Парень дернулся, словно его хлестанули по голому заду крапивой, и быстро обернулся. В дверном проеме стоял мужчина: выше среднего роста, худощавый, темноволосый, со строгим и довольно привлекательным лицом с правильными, несколько суховатыми чертами. Усталые глаза с подернутыми мелкой сеткой красных сосудов белками в упор и с насмешкой смотрели на ребят.

– Ну что застыл, сына? – бросил мужчина насупившемуся Генке. – Наливай, пока мать не пришла. Кстати, ты почему не в школе?

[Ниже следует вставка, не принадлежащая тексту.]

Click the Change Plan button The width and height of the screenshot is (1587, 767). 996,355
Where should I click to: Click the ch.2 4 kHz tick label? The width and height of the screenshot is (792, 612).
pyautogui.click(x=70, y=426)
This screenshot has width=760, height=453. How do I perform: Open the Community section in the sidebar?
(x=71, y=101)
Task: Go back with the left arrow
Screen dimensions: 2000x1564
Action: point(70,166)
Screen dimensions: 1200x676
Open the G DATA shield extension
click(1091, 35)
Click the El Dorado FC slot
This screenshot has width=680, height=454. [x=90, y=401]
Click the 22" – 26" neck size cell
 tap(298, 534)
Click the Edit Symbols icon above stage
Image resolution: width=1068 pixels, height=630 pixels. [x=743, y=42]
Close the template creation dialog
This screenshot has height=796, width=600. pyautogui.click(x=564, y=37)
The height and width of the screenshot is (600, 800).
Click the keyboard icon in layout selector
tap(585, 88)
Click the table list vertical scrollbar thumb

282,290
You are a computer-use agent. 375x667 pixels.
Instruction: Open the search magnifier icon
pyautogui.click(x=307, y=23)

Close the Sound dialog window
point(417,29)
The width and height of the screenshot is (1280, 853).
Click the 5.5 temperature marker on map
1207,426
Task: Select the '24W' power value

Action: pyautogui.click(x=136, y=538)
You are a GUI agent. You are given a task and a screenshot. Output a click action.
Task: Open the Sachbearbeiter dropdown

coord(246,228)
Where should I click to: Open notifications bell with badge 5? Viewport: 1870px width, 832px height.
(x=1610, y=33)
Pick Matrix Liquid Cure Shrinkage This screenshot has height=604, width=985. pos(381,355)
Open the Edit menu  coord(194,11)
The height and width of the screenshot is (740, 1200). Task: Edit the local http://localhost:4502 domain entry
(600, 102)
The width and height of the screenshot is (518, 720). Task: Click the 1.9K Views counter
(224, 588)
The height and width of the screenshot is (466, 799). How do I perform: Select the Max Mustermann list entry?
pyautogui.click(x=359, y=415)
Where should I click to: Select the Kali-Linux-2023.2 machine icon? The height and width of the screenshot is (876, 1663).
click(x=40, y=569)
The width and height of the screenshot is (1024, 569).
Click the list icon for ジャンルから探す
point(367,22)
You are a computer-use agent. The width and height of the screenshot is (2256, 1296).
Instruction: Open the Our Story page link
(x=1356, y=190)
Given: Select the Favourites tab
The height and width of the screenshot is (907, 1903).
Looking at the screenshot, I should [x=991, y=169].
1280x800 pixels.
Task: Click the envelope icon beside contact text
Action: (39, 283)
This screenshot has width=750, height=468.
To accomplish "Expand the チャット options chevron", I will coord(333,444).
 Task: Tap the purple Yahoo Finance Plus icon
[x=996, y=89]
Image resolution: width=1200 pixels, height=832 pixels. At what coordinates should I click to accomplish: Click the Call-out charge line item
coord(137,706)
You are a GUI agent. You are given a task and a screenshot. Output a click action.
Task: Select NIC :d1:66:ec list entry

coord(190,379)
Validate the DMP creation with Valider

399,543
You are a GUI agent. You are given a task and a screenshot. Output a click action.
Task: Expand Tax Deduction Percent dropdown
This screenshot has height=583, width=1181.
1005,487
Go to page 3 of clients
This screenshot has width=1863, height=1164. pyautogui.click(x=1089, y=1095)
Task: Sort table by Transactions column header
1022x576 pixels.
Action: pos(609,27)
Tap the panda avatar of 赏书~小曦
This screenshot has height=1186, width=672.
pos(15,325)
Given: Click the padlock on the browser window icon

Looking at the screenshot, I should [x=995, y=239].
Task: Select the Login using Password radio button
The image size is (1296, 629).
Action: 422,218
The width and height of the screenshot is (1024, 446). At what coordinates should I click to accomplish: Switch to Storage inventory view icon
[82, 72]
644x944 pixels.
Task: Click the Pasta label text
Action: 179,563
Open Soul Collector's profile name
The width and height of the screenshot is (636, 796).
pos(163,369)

– Да что-то мне влом сегодня, – совершенно спокойно пояснил сын, достал рюмку и наполнил её.

– А гостю? – спросил отец.

– Так он отказался.

– Ты налей, а там его дело, пить или нет. Я же не алкоголик пить в одиночку.

– Я могу компанию составить, – оживился сын.

– Ты сейчас своему портфелю компанию составишь. Бежать тебе нужно, сынок, мать на подходе.

– Елкин дрын, что же ты молчишь? – всполошился Гена. – Всё, Саня, валим! Мама, если увидит, что я не в школе, всем даст просраться.

Саня с удивлением слушал диалог родственников. Панибратские отношения отца с сыном вызвали у него откровенную зависть.

– Ты, Генка, вали, а к твоему другу у меня есть дело. Мы посидим немного. Тебя, кажется, Александром звать? Не торопишься?

Саня отрицательно мотнул головой.

– Пётр Александрович, – представился Генкин отец, протянул Сане руку, и тот крепко пожал её.

Спустя секунды Генка с портфелем под мышкой мелькнул в дверном проёме, хлопнула входная дверь, и всё стихло.

Пётр Александрович устроился за столом напротив гостя, нарезал сыр, колбасу, достал вторую рюмку и наполнил её.

– За знакомство, – произнес он, понюхал коньяк и выпил.

Взял кусочек сыра, откусил и начал медленно жевать. Саня тоже понюхал свою порцию, но пить не стал, а аккуратно поставил рюмку на стол и потянулся за колбасой.

– Не пьешь?

– Почему, иногда могу, – хитро прищурил глаз Саня. – Просто мне сегодня к репетитору по математике.

– Занимаешься?

Саня кивнул, взял второй кружок колбасы и целиком отправил его в рот.

– Куда поступать будешь?

– В машиностроительный.

– Инженером хочешь быть? Мечта детства? – ухмыльнулся Пётр Александрович. – Генка говорил, что ты вроде на экономический поступал в прошлом году.

– Не вариант. Там конкурс двадцать человек на место, а на инженера два.

– Получается, тебе всё равно?

– Получается, – резко отрубил Саня и насупился.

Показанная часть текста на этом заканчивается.